この連載では、先が見えない「暗闇プロジェクト」を任された場合に参考になりそうなヒントやノウハウを紹介している。今回からはプロジェクトの計画段階での心得を見ていくことにする。

 計画というと、多くの場合は非常にかっちりとした隙のないものを想像しがちだ。だが、そのような計画は「暗闇」ではかえってて逆効果になる。どのように進めるべきか、二つのセオリーを紹介しよう。

セオリー1
「曖昧さ」はプロジェクトを前に進める重要な方便

 新たにプロジェクトマネジャーに任命された、システムインテグレータのA氏。現場主義をモットーとしており、できる限り現場に接していたいと考えているが、なかなかそうはいかない。想定外の様々な割り込み作業が入ってくる上に、面倒な事務や報告の作業をこなす必要があるからだ。現場に対して、10分程度の最低限のフォローしかできない日も珍しくない。

 そんなある日、A氏は久々にまとまった時間が取ることができ、たまりにたまったドキュメントにひと通り目を通した。ドキュメントの確認を進めていくうちに、A氏はだんだんと不安になってきた。「ここに記述された内容は、レビューすべき担当者が事前にきちんとレビューしたのだろうか?」。

「余計なことはしないでほしい」

 A氏は早速、担当のSEを呼んで確認したところ、こう答えた。「ああ、その部分ですか。顧客からは『自分たちで考えるから、関与しなくていい』と言われました」。

 この回答を聞いても、A氏の不安は解消されない。これまで幾度となく、こうした場面で担当者の言うことを信用したものの、後で痛い目に遭ってきたからだ。A氏は顧客に自ら足を運び、担当者に直接確認することにした。

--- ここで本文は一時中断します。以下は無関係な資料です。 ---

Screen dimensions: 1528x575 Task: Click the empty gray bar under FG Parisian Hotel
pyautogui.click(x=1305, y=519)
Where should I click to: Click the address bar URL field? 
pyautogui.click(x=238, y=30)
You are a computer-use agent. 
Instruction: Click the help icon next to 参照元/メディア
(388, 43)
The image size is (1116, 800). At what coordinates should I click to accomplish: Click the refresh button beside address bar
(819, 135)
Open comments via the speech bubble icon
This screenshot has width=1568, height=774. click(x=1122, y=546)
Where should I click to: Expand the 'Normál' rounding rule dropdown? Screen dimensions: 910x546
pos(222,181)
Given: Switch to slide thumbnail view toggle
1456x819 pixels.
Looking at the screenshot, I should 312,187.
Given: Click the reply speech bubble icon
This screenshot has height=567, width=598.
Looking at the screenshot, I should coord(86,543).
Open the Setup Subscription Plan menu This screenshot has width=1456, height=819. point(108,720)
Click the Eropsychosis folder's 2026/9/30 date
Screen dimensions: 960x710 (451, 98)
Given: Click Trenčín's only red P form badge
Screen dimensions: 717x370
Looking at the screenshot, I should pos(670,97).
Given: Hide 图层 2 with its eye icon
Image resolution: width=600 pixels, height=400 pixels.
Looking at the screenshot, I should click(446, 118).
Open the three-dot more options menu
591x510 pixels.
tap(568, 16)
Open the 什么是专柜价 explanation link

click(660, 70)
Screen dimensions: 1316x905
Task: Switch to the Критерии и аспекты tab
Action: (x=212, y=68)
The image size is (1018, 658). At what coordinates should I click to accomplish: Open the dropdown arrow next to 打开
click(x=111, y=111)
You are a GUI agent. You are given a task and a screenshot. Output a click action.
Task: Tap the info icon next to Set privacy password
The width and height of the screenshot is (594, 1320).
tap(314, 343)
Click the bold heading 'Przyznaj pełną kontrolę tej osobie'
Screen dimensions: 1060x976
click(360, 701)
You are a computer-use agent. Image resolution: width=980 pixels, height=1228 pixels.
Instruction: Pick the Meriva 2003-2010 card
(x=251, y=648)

 A氏が懸念している箇所は、顧客担当者の所属部門だけが意思決定できるわけではなく、△△システムを管理する○○部門との調整が必要なはずだ。ところがA氏が確認したところ、○○部門とは調整していない。A氏がこの点を指摘すると、顧客の担当者は「連携が必要なことは理解していますが、今は気にしなくていいですよ。我々が考えるので、御社に関与していただく必要はありません」と語った。